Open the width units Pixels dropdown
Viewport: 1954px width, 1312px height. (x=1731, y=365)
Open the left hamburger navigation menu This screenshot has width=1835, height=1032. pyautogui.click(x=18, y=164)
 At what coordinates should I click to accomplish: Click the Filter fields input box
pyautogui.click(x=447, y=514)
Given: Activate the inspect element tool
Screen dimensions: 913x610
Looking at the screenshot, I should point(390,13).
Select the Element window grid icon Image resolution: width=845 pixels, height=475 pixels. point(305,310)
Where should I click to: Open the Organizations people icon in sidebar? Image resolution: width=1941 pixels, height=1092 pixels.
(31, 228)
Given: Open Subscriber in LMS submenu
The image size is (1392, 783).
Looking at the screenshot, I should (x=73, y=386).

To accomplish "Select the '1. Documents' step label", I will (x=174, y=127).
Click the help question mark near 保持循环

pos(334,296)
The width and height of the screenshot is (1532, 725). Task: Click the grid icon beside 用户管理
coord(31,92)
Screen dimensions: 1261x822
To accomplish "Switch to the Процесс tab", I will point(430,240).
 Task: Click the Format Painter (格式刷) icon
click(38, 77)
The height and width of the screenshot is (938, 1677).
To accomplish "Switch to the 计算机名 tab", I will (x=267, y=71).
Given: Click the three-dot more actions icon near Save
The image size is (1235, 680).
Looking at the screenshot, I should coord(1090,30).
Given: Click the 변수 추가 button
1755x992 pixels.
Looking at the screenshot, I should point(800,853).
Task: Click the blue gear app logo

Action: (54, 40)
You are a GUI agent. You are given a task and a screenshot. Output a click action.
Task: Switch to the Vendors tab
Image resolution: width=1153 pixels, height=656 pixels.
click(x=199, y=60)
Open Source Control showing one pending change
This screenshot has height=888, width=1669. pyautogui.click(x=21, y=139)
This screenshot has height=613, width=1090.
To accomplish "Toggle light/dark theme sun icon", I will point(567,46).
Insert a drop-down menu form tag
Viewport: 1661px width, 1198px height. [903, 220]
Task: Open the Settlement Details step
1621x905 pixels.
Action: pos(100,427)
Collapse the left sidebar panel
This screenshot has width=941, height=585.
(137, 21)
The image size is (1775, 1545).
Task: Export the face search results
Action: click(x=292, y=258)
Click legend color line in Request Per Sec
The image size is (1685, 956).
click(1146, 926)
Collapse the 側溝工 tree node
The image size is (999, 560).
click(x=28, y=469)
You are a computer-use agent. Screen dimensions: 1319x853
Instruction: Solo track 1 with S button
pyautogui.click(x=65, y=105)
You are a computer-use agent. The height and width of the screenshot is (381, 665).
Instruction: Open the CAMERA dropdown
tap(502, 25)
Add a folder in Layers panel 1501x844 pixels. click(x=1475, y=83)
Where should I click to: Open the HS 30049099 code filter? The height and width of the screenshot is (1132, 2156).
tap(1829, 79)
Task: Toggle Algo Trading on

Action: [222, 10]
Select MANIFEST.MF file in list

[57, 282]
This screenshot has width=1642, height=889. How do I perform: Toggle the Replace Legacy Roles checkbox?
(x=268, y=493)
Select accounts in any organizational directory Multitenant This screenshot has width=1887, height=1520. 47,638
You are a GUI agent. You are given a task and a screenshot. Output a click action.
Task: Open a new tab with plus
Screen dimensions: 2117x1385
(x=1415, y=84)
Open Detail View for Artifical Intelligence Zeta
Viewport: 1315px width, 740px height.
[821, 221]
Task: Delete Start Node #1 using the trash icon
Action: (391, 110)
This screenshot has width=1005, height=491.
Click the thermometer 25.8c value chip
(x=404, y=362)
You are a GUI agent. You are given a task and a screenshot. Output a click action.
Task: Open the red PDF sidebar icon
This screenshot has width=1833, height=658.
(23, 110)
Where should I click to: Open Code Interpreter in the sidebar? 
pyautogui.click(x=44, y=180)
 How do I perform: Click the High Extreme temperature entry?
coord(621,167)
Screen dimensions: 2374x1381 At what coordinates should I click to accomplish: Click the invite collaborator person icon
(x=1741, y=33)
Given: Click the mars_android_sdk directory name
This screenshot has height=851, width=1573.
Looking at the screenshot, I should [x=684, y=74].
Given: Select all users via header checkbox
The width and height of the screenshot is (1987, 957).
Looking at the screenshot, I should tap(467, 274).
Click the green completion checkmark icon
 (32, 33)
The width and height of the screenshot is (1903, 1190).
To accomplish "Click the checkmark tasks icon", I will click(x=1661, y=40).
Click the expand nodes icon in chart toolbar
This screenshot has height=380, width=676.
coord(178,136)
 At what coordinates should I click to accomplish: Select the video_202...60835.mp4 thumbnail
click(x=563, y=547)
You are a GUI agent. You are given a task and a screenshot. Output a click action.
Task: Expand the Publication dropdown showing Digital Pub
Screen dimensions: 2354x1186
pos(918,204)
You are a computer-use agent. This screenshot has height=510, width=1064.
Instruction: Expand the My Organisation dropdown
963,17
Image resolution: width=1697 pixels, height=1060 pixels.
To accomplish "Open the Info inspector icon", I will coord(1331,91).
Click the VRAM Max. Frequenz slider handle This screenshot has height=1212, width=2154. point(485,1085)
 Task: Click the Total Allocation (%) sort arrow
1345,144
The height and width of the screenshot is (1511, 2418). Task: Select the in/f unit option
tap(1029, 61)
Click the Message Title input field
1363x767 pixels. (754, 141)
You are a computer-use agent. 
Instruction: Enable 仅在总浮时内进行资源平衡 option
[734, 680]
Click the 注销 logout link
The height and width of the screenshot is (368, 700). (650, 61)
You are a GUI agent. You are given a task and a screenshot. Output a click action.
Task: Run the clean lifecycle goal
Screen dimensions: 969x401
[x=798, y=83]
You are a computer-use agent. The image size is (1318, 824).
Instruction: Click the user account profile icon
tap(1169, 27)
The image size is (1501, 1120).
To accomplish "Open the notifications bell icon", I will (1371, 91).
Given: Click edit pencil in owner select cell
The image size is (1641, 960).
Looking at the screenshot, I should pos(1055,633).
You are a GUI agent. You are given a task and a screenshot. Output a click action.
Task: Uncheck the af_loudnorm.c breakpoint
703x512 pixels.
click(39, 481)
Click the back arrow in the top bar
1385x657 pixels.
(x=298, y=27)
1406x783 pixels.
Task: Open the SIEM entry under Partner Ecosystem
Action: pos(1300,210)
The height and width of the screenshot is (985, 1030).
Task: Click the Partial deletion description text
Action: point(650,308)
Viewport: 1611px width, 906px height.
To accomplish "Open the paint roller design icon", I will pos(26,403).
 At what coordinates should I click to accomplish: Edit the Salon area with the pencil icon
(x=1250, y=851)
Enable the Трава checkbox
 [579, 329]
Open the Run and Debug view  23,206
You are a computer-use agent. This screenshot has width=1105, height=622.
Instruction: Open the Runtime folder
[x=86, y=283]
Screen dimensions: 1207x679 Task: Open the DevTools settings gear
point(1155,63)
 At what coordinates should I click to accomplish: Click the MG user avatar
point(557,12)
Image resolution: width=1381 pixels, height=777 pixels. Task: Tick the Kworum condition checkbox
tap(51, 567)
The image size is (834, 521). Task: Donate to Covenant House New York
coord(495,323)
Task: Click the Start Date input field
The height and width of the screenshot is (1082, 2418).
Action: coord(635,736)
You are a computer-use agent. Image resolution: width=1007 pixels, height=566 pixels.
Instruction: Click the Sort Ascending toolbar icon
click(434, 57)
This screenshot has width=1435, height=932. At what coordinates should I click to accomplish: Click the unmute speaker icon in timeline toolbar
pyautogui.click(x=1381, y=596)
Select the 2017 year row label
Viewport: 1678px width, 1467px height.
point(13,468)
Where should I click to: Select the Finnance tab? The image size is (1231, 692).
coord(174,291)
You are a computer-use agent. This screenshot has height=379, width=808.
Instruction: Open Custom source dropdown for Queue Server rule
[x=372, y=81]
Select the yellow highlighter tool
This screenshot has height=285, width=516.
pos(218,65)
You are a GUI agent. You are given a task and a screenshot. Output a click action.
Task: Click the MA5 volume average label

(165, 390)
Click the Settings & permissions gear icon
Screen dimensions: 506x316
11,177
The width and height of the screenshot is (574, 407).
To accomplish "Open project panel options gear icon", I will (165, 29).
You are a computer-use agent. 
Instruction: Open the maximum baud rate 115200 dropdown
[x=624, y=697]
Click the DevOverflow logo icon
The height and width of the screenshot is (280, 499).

=======

• _PROBLEM DESCRIPTION_
Please give only the count of lines above containing "step".

• _RESULT BELOW_
2